Hello
We were having problems with our infrastructure. At that time we have around 200 users. What we have:
load balancer haproxy
two backend ubuntu 14.04
one database (mysql 5.5)
NFS server DELL FS8600
All virtualized under VMWARE. No problems with our virtualized servers with windows or linux.
History:
We migrate in july from 2.8 to 3.1 and evrything was fine. But in september, students were coming again and it was awfull..
Sometimes 5 minutes to get a page, load at 200
We checked everything and tests lots of possibilities:
haproxy: transparent or not
CPU/ram: added to backend and SQL..
/var/www/moodle on local disks
We also installed an Ubuntu 16.04 with PHP7, 8Go, 4 vcpu, same problem.

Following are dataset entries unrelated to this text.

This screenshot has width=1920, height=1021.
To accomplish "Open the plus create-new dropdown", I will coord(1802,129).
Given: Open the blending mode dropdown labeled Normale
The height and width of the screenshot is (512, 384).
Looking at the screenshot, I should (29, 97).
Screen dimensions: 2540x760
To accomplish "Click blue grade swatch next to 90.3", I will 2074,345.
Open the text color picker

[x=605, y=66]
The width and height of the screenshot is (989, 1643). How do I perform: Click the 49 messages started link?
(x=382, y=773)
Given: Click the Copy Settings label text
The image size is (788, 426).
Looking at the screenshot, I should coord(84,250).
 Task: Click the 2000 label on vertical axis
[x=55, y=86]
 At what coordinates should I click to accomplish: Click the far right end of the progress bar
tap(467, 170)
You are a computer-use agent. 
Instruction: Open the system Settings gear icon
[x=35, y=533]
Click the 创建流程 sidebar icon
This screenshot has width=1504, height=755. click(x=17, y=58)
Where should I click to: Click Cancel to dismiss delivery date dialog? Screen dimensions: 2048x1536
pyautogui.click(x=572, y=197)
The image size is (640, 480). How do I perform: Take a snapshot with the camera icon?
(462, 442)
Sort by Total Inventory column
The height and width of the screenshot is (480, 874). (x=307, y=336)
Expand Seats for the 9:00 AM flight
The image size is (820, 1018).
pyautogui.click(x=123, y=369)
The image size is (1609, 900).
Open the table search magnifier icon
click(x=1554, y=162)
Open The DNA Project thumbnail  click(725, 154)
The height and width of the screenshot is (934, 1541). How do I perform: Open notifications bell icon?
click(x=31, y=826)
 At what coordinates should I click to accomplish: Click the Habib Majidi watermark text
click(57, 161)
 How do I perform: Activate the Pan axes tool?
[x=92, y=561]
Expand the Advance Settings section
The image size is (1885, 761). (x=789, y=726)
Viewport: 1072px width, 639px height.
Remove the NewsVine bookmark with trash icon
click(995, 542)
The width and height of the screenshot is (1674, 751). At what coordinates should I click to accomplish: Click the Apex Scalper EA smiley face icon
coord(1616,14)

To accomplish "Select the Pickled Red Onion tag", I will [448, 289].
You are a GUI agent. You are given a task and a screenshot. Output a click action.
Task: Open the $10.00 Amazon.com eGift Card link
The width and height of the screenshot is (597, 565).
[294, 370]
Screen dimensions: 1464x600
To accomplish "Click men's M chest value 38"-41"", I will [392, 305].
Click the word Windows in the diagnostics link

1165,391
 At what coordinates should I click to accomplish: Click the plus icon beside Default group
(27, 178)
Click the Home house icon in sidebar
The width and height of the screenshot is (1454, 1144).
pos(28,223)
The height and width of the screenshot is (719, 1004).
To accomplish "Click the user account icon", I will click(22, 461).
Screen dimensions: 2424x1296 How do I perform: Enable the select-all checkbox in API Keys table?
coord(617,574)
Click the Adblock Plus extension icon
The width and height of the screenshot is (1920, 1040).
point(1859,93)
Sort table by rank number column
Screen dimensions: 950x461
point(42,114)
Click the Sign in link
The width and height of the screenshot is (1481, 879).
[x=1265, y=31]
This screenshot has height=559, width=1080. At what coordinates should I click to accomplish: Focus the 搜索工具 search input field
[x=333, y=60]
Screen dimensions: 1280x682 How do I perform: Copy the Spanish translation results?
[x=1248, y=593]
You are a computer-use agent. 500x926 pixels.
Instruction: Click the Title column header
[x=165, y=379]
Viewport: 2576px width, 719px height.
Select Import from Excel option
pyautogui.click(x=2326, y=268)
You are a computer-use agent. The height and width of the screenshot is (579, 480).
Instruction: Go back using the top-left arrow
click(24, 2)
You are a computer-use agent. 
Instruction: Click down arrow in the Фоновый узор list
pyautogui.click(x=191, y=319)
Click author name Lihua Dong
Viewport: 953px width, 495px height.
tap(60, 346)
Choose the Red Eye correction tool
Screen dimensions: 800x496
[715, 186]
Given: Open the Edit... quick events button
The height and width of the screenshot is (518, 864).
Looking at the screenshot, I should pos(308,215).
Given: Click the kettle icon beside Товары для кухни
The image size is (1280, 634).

We then spent some time around cache. The sessions were since the beginning in memcached (defined in config.php). We noticed that there is a possibility to add another cache store using memcached. At first we just put just some caches to this store. Things became better, but we lost sessions. So we put two instances and everything was fine.
We spent around 2 weeks at three persons. When it was panic, that was impossible to say if a script was wrong. A few hours later, you can take the url and it was fast. We were using performance stat in error_log, but nothing trivial appeared.
Conclusion: It seems that if you are in cluster mode with NFS, it's mandatory to use two memcached instance for sessions and cache. We dropped NFS requests from 6000 request/sec to just a little.. No more CPU or load.. and fast pages. What is still very bad is to show user avatar through pluginfile.php (5 sec or more sometimes)
Hope this helps
Dom